QUERIDO
Joaquín Romero Murube, que estarás en los cielos que
perdimos: desde que te fuiste de esta Sevilla que
tenías en los labios, no sabes la cantidad de
alcaldadas que han hecho los alcaldes, y la cantidad de
chuflas con mando en plaza que tenemos que padecer. Pero
como todo esto último te lo habrá contado Ramón
Carranza al llegar ahí arriba, habré de referirte algo
que aquel gran sevillano de perfil braco no te habrá
contado, porque lo dicen las fuentes de los patios, y
las esquilas de las espadañas de los conventos, y los
naranjos del compás de Santa Clara.
Los jardines del Alcázar, de tu
Alcázar, Joaquín, están más perdidos que el barco
del arroz. Todas aquellas especies que cuidabas con mimo
de jardinero mayor del aire de Sevilla están en trance
de desaparición: se seca el arrayán, muere el ciprés,
se agostan las moreras de la Huerta del Retiro... Tubos
de riego por aspersión (de riego por aspersión,
fíjate, Joaquín, como si el Alcázar fuera El
Torbiscal de don Fernando Cámara) han destruido los
canales de las albercas y estanques de los moros. No
podan las palmeras de tus qasidas, no se cortan los
setos con leyendas del Rey Justiciero y de las bodas del
Emperador. Las fuentes están secas y rotas, mutiladas
las azulejerías, y te han llenado aquello de especies
espurias compradas quién sabe por qué en unos viveros
que tú sabes cómo.
Crecen los yerbajos, Joaquín, que
aquello parece las cunetas de la carretera de la recta
de Los Palacios, que es tu pueblo lejano, y los turistas
todo lo invaden, y se han convertido los palacios en
salón de cuchipandas municipales, de modo que si tú
estuvieras aquí dirías que Rafael Juliá parece el
nuevo alcaide de los alcázares.
Iba a pasear con estas calores del
membrillo los que fueron tus jardines, Joaquín, pero no
quiero ver muerta a una persona amada, como es esta
Sevilla tan viva del mirto y del magnolio, del jazmín
lunero y del naranjo de don Pedro el Cruel. Iba a
echarte esta carta sobre uno de los estanques, seguro
que la leías desde los espejos del cielo de Sevilla.

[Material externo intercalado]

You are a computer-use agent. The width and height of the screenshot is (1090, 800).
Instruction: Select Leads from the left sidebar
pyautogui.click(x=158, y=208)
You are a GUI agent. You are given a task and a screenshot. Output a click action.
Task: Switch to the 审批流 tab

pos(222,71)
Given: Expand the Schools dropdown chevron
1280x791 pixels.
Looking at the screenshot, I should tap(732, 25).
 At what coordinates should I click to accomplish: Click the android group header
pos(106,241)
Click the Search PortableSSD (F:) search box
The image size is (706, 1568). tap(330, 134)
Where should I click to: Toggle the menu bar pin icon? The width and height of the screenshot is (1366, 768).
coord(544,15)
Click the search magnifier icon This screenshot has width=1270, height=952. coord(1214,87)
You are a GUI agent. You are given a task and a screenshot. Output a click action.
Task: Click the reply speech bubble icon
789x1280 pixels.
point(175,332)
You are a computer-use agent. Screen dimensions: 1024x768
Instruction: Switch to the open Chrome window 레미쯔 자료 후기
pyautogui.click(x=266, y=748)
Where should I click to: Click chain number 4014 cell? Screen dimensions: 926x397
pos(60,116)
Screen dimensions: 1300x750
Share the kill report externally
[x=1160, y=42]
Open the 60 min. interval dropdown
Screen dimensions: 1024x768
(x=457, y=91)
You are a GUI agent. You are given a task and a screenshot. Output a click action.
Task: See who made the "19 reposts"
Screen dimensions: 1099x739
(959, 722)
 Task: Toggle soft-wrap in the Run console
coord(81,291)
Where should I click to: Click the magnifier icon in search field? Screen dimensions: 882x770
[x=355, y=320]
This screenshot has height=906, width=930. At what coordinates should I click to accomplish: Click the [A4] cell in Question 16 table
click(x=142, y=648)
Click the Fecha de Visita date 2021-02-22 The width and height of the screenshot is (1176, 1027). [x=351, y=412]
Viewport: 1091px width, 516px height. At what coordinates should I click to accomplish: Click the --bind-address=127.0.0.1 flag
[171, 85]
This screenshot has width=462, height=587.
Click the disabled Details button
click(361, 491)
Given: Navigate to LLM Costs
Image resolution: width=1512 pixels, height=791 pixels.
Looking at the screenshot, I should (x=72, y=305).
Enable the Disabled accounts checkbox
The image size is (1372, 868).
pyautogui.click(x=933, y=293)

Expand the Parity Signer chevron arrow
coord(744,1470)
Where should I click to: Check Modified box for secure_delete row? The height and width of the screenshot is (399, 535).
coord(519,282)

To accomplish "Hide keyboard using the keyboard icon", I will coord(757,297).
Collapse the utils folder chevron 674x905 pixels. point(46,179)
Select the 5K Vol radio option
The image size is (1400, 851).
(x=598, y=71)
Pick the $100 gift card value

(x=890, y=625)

Pero voy a dársela para que te la mande a un caballero
sevillano, a don Luis Ramos Paúl, que no sé si sabrás
que compró lo tuyo de «La Noria» en la marisma de Los
Palacios, y no veas, Joaquín, cómo tiene Luis Ramos de
bien conservados los jardines que allí trazaste, los
cipreses, el estanque, las columnas, los capiteles, las
fuentes, el frescor de los esterones y el color de la
almagra. Son dos ejemplos, Joaquín, de dos jardines que
amaste como mujeres que eran, como señoras importantes
que olían tan bien como una dama de noche. El uno, el
de «La Noria», jardín cerrado para pocos, es una
delicia de Mona cómo un señor particular con su dinero
lo tiene conservado; el otro, el Alcázar de Sevilla,
paraíso abierto para muchos, lo tiene abandonado el
Ayuntamiento.
Y ahora, Joaquín, ocurre para remate de los tomates
algo muy sevillano. «De cara al 92», como todo se hace
aquí para darnos por saco, van a editar un lujoso libro
sobre el Alcázar. Vamos a tener, Joaquín, un
magnífico libro de un monumento que casi no existe
desde que te fuiste a ese otro barrio de Sevilla. ¿Has
visto qué cosa más sevillana? Al Alcázar, que le den
por saco: el Alcázar no se puede inaugurar en una
campaña electoral. Pero no veas, Joaquín, qué pedazo
de libro van a presentar sobre el monumento por el que
no dan un duro. Te lo cuento en descargo de conciencia,
a alguien se lo tenía que decir. Me han pedido un texto
para ese libro. Y he dicho lo que aprendí en tus
libros: hijos míos, mejor que editar un libro tan
bonito y tan bien costeado, restaurad los
jardines del Alcázar, que hace más falta. ¿Pero qué
te voy a contar que tú, no sepas, Joaquín? Tú desde
ahí arriba sabes mejor que nadie cómo está el patio.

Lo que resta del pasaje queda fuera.